September 4th, 2009 by Reed Allmand

Seven years of overspending its budget may cause Detroit Public Schools to file for bankruptcy.
It’s a good thing that Michigan sent a state-appointed financial manger to get Detroit Public School’s financial situation in order, because once Robert Bobb got there he started referring to their budget as the worst he’d ever seen. He said, “They said the sky was falling but they didn’t act.”
Bobb has overseen drastic measures since taking over, including closing 29 schools, cutting central office staff, and letting 33 principals go. These changes weren’t enough to meet a June 30th deadline in which the budget deficit was supposed to be eliminated, because Mr. Bobb said too radical of changes would have been necessary. Some of things he mentioned that might have had to happen were cutting security, drastically increasing class sizes, getting rid of transportation except for special education, and eliminating all central office employees except for where they are required by law.

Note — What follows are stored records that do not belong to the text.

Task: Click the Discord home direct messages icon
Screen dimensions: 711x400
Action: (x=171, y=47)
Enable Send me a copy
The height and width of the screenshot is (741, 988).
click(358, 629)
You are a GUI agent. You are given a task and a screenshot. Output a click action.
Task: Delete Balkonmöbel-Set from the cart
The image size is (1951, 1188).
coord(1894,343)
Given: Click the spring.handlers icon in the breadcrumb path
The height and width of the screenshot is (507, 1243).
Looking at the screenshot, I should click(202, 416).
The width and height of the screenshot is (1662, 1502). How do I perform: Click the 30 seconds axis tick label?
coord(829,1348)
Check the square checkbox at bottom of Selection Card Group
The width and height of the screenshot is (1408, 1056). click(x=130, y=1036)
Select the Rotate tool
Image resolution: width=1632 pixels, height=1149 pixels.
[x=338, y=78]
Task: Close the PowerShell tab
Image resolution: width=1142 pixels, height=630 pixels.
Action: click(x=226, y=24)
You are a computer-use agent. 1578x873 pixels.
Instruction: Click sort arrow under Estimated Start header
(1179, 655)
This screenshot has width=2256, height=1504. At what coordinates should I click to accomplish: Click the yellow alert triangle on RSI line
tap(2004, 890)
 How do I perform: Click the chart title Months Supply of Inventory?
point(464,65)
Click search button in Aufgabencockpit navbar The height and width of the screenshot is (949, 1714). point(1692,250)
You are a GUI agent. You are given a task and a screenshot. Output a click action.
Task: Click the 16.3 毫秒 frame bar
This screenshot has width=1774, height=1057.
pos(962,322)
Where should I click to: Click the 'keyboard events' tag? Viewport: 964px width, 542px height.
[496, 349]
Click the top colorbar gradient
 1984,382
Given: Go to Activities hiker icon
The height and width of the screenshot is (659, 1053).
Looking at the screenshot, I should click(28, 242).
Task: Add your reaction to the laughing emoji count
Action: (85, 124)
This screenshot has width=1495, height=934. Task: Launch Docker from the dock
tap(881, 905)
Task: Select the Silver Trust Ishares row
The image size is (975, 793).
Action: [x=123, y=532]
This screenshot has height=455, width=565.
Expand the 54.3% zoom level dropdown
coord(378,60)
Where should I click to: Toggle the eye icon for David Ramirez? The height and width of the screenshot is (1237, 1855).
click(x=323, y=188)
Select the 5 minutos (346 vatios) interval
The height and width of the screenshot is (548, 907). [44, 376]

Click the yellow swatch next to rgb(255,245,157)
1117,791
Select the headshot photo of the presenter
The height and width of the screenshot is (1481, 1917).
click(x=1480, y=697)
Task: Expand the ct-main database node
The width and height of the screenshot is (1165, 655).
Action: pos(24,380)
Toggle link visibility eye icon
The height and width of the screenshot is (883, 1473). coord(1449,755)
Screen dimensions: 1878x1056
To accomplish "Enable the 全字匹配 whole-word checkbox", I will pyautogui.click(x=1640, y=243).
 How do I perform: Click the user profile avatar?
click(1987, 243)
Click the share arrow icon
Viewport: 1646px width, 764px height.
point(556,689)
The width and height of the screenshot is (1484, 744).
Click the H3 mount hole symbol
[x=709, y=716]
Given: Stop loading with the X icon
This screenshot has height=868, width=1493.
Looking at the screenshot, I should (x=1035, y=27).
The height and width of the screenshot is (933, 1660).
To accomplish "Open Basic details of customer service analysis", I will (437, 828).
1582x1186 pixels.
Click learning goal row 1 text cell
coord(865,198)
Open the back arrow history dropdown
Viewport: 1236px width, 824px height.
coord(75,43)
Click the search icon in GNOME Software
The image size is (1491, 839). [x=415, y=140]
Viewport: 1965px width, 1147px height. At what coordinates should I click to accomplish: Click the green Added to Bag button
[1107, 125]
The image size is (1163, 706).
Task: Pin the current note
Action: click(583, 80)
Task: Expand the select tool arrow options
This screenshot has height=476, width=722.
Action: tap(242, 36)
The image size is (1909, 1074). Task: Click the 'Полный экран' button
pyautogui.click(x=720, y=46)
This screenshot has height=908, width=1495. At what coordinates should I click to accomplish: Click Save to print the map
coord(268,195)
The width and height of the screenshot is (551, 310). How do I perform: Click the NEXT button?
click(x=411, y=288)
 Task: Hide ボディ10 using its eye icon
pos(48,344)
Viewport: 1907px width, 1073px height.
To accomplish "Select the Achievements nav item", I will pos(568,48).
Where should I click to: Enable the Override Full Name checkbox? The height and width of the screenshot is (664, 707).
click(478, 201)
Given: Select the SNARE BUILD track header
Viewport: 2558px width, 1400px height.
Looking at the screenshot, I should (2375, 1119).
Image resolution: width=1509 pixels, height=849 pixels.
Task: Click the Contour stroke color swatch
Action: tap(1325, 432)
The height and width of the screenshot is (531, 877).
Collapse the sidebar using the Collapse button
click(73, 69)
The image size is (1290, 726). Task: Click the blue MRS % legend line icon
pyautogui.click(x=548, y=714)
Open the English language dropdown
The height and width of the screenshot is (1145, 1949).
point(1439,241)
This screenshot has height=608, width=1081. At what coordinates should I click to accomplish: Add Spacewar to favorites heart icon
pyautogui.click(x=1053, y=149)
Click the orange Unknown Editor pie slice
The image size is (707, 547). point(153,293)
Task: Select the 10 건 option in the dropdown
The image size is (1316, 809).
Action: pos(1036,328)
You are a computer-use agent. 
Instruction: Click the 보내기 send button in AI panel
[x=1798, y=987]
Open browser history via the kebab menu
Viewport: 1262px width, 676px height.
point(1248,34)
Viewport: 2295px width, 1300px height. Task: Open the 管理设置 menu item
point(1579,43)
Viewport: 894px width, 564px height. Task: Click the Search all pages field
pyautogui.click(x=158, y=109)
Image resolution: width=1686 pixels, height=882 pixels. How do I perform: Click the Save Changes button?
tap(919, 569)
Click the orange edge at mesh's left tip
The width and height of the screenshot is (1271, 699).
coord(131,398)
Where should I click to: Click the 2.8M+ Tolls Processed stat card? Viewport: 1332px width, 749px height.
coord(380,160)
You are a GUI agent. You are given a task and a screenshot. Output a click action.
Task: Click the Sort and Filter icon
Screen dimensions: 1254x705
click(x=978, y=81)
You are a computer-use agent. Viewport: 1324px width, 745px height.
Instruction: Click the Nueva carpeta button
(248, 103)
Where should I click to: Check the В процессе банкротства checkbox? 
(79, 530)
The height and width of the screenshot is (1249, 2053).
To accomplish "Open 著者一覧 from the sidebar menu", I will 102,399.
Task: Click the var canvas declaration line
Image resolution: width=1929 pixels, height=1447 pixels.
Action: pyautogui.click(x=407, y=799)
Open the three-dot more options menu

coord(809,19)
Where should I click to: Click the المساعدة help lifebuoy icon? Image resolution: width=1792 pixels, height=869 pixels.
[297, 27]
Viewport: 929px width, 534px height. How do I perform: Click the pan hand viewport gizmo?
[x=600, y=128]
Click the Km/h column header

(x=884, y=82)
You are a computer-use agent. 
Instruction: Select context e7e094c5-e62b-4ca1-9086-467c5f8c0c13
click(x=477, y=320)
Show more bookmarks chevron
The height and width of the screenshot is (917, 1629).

Even though Bobb has already made many moves to shore up the budget situation, there are still many things to come. For one, the job cuts are supposed to increase from around 1,766 to 2,451 in the next year.
One of the biggest hurdles DPS is facing is that enrollment keeps dropping. The current budget includes a projected loss of about $79.1 million due to falling enrollment. In fact, the enrollment is supposed to drop from 94,054 to 83,777 in the next year. To try and fight the falling enrollment numbers, a $500,000 campaign to keep kids is being planned. The thought is that if the campaign is successful, the enrollment won’t drop as much. This would mean more money for the schools as well as kids getting a better education.
Next year the school district will start the year with about $259 million in debt which is significantly down from the originally projected $430 million in debt. The improvement is significant, but there is still a lot of work that needs to be done. Some of the future plans have to be approved by labor unions as well as the Detroit Federation of Teachers. This means Bobb is going to have his work cut out for him.
Although Bobb has the schools headed in the right direction, bankruptcy might be the next move for them. The financial situation is too dire to be remedied without bankruptcy. This is what happens when an entity outspends its budget for seven years in a row. The good news for DPS is that bankruptcy can help them restructure and eliminate debts. The schools will be able to rebound much faster and efficiently with the help bankruptcy can provide.